**Data listing**
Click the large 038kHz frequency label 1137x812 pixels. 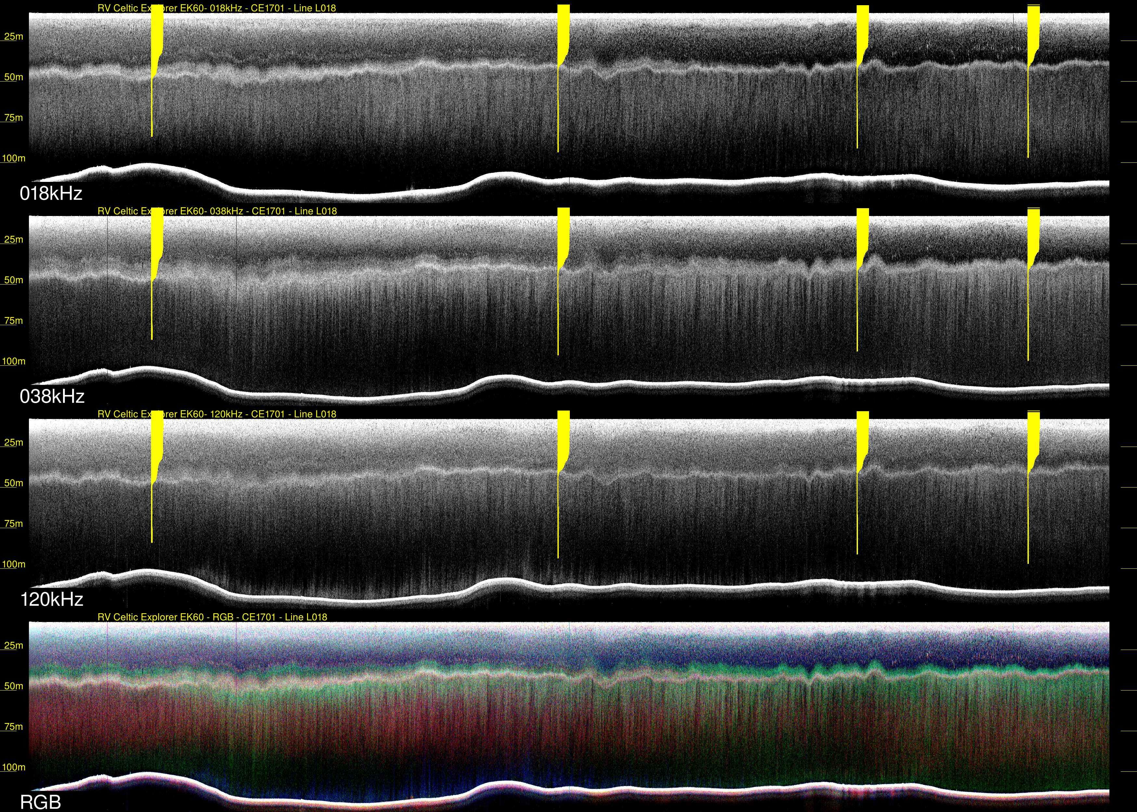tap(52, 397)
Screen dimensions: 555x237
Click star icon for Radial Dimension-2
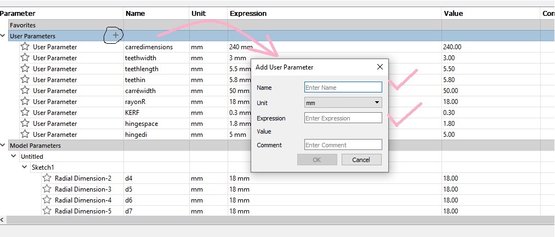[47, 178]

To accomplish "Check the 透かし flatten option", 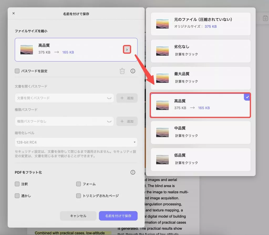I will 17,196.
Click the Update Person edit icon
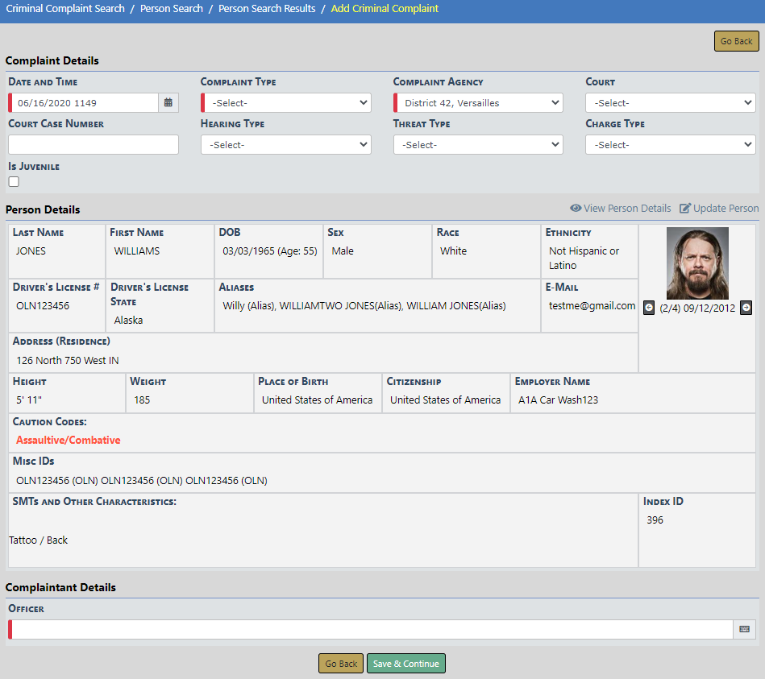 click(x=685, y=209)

**Task statement**
Extract every line of the data above that contains the string "icon".

**Output below**
Click star icon for Radial Dimension-2
Click the Update Person edit icon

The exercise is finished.